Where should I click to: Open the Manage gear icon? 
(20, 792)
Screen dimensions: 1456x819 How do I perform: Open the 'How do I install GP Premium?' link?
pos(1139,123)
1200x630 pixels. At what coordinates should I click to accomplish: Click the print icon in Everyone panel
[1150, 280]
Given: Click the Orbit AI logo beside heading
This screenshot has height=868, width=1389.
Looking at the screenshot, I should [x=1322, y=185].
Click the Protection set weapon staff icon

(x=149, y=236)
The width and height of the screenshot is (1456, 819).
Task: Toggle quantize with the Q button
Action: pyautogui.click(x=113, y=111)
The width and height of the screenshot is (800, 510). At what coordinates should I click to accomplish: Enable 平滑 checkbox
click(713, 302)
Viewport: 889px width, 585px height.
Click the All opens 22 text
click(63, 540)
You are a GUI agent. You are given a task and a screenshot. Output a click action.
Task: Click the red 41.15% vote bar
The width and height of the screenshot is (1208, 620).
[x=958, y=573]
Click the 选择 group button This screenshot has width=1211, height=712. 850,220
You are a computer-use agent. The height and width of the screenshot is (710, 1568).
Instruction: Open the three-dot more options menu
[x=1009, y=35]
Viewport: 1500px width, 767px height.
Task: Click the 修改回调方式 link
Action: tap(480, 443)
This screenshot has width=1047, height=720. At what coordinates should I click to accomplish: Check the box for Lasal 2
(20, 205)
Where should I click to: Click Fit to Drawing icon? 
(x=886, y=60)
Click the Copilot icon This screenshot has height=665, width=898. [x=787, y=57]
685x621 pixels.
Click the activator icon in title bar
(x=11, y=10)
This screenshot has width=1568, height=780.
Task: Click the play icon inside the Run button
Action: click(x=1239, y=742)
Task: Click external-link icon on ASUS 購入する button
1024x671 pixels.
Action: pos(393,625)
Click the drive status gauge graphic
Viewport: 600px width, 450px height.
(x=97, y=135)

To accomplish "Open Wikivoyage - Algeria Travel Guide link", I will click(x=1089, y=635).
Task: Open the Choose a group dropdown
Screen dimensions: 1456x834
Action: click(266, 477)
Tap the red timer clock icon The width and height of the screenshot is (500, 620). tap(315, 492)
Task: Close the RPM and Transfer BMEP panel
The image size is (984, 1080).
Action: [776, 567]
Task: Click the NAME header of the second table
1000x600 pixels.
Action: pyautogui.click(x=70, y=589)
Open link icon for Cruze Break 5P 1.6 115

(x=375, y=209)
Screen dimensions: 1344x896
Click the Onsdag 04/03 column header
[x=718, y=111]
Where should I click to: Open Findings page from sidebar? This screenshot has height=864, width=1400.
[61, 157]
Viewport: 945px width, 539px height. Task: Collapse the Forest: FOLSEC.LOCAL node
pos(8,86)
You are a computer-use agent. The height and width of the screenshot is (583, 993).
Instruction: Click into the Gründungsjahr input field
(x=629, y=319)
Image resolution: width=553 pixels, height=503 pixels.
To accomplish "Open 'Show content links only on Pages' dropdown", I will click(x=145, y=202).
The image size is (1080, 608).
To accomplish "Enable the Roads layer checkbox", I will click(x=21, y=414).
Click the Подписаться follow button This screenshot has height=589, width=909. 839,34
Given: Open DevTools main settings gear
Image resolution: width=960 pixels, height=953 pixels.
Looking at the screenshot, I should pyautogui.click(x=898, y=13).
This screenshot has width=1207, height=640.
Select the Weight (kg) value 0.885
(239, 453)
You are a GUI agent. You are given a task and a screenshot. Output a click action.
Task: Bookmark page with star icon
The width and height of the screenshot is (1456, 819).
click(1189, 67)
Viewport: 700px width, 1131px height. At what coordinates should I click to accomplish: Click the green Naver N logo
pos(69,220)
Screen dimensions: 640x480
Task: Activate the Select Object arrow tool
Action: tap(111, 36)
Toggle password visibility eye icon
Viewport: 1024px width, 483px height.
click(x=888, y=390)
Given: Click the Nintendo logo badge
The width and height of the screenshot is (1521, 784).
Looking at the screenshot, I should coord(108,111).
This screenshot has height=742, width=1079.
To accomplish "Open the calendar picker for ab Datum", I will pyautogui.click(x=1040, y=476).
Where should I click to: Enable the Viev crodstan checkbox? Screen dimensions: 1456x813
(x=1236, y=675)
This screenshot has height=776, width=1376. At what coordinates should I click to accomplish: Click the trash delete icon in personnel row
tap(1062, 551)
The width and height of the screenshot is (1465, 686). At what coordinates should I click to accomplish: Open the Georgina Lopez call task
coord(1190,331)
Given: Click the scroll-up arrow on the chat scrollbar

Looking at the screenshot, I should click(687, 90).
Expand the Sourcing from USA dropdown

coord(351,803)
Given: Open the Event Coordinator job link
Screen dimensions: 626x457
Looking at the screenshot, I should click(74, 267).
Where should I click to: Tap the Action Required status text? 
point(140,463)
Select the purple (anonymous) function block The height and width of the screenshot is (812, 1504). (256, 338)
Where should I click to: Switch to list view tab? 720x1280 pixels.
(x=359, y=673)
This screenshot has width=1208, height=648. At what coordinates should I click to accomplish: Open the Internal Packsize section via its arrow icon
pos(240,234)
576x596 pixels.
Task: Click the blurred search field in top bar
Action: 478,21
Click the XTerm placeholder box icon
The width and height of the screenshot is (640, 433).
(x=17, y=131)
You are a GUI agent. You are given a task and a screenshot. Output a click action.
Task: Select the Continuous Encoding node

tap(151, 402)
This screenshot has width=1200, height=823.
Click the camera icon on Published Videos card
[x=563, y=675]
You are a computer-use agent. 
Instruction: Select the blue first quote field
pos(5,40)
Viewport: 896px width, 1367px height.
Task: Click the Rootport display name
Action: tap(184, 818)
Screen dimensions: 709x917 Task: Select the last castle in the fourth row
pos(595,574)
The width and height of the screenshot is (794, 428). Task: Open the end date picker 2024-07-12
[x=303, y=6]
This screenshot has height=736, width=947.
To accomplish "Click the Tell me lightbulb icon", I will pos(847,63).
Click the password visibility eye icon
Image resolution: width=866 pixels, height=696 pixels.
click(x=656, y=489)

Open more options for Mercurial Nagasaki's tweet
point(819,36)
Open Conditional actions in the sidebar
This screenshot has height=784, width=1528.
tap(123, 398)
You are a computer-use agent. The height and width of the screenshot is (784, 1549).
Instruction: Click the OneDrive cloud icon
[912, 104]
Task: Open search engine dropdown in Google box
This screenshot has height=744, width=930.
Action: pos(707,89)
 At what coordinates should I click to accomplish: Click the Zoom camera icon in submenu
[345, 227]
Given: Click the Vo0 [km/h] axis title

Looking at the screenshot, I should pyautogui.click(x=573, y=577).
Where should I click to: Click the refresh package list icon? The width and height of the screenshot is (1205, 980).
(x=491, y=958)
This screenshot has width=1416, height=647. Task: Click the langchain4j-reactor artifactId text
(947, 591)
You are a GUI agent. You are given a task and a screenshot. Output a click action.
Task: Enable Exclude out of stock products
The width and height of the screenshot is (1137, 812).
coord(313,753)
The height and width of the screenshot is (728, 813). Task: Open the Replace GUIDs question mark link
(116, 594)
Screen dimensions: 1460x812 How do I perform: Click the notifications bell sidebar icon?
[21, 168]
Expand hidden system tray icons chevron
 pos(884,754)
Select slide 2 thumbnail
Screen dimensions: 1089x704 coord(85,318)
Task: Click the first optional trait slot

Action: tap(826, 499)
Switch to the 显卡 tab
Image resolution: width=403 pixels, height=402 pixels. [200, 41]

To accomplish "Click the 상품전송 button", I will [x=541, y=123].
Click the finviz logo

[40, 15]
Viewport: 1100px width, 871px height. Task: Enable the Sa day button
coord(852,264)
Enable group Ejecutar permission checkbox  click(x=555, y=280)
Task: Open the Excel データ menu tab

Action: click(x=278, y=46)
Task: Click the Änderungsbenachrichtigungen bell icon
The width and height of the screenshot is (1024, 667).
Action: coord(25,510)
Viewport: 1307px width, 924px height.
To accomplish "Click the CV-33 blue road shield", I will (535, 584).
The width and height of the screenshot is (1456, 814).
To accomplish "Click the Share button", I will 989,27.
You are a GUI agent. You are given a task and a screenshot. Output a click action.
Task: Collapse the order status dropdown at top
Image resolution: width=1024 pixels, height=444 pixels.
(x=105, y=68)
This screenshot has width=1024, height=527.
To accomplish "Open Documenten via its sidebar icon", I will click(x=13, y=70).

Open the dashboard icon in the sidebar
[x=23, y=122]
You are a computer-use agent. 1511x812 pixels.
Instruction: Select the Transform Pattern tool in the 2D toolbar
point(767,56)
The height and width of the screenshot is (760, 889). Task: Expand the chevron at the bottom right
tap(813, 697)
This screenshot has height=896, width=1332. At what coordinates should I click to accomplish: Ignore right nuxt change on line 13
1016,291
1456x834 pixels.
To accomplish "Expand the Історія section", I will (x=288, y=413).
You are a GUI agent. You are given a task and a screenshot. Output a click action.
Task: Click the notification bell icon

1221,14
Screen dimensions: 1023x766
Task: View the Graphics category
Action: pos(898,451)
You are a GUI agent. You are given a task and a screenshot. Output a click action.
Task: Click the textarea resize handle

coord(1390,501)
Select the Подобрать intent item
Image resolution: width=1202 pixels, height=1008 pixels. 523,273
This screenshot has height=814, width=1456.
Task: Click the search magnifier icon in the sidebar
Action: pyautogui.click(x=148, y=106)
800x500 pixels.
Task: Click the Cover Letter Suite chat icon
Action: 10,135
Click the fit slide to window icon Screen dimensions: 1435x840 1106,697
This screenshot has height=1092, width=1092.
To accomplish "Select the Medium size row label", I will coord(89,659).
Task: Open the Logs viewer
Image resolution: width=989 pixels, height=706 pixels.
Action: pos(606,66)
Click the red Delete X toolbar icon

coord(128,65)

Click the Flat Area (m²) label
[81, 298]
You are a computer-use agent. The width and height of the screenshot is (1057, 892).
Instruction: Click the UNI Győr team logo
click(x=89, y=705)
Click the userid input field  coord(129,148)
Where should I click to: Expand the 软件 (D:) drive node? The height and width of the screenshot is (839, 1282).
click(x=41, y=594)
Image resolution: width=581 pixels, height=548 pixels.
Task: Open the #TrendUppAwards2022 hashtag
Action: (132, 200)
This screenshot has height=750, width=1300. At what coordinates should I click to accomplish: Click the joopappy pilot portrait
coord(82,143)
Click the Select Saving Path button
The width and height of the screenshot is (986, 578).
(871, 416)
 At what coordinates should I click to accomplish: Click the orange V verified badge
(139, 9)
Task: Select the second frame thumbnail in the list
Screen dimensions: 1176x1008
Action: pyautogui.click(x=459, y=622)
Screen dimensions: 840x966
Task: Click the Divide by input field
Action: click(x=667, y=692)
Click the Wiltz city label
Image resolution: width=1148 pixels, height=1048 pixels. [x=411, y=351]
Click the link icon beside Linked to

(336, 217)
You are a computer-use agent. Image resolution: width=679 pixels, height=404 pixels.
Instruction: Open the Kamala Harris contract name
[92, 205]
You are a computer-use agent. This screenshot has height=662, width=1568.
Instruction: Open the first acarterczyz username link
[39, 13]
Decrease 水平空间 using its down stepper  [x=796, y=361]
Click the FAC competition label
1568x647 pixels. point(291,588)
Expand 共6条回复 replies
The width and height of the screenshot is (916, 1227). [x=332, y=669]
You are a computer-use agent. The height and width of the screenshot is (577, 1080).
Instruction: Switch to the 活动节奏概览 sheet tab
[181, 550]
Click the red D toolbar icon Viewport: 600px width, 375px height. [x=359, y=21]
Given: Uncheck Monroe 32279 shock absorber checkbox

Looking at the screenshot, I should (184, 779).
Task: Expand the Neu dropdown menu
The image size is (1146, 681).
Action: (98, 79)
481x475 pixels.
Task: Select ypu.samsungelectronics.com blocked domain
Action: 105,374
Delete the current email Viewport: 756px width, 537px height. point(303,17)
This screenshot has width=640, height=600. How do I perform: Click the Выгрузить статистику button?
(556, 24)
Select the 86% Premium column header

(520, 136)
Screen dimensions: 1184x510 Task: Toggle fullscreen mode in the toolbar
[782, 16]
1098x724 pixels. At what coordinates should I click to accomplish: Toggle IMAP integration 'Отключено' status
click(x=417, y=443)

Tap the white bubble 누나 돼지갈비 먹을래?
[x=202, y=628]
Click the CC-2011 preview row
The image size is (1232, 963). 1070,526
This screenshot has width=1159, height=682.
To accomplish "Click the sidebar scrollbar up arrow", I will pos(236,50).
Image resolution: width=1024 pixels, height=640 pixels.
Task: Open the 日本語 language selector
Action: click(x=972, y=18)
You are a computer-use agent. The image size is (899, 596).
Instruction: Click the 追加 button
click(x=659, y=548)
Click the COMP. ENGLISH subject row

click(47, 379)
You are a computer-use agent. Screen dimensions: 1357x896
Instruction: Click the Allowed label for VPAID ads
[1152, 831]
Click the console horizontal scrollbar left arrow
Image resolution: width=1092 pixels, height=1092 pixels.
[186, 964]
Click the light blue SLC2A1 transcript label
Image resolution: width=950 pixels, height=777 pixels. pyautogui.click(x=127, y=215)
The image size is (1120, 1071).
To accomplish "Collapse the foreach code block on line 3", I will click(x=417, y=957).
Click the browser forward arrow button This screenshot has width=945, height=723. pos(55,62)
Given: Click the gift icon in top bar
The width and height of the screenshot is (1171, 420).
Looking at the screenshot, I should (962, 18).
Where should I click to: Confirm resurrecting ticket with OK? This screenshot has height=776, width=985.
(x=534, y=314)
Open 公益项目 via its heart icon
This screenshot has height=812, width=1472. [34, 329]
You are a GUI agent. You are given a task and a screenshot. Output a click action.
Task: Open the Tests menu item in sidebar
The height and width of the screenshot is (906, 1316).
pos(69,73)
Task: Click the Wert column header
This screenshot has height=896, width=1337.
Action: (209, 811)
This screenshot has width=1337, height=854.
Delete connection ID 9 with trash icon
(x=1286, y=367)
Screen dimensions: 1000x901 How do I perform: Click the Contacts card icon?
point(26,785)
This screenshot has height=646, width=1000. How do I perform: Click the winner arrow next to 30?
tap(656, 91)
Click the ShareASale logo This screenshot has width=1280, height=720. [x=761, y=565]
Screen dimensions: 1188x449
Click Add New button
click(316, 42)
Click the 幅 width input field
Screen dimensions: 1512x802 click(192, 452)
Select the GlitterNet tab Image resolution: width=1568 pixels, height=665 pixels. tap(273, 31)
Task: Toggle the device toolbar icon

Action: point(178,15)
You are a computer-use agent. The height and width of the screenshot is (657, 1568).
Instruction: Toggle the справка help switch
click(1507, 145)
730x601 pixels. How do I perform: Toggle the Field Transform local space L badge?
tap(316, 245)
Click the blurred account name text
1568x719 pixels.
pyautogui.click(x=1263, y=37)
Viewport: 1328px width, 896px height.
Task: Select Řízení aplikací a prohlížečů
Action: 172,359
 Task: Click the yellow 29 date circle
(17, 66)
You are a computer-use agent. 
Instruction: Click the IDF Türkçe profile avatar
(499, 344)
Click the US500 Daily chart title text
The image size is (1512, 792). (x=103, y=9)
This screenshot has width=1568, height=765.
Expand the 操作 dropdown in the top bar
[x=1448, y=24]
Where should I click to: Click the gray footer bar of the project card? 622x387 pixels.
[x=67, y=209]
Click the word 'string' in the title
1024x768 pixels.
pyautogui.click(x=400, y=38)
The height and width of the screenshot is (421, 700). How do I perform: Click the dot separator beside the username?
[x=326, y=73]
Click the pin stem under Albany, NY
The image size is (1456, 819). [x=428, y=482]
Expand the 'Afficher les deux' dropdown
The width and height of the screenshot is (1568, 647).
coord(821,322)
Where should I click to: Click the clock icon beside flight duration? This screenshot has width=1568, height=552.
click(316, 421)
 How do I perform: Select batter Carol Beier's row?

→ DIRECTION: Could you retype, character for character, the rows from the line containing "This screenshot has width=1337, height=854." through the line containing "click(1507, 145)", including both of those lines?

→ ANSWER FOR THE TASK:
This screenshot has width=1337, height=854.
Delete connection ID 9 with trash icon
(x=1286, y=367)
Screen dimensions: 1000x901 How do I perform: Click the Contacts card icon?
point(26,785)
This screenshot has height=646, width=1000. How do I perform: Click the winner arrow next to 30?
tap(656, 91)
Click the ShareASale logo This screenshot has width=1280, height=720. [x=761, y=565]
Screen dimensions: 1188x449
Click Add New button
click(316, 42)
Click the 幅 width input field
Screen dimensions: 1512x802 click(192, 452)
Select the GlitterNet tab Image resolution: width=1568 pixels, height=665 pixels. tap(273, 31)
Task: Toggle the device toolbar icon

Action: point(178,15)
You are a computer-use agent. The height and width of the screenshot is (657, 1568).
Instruction: Toggle the справка help switch
click(1507, 145)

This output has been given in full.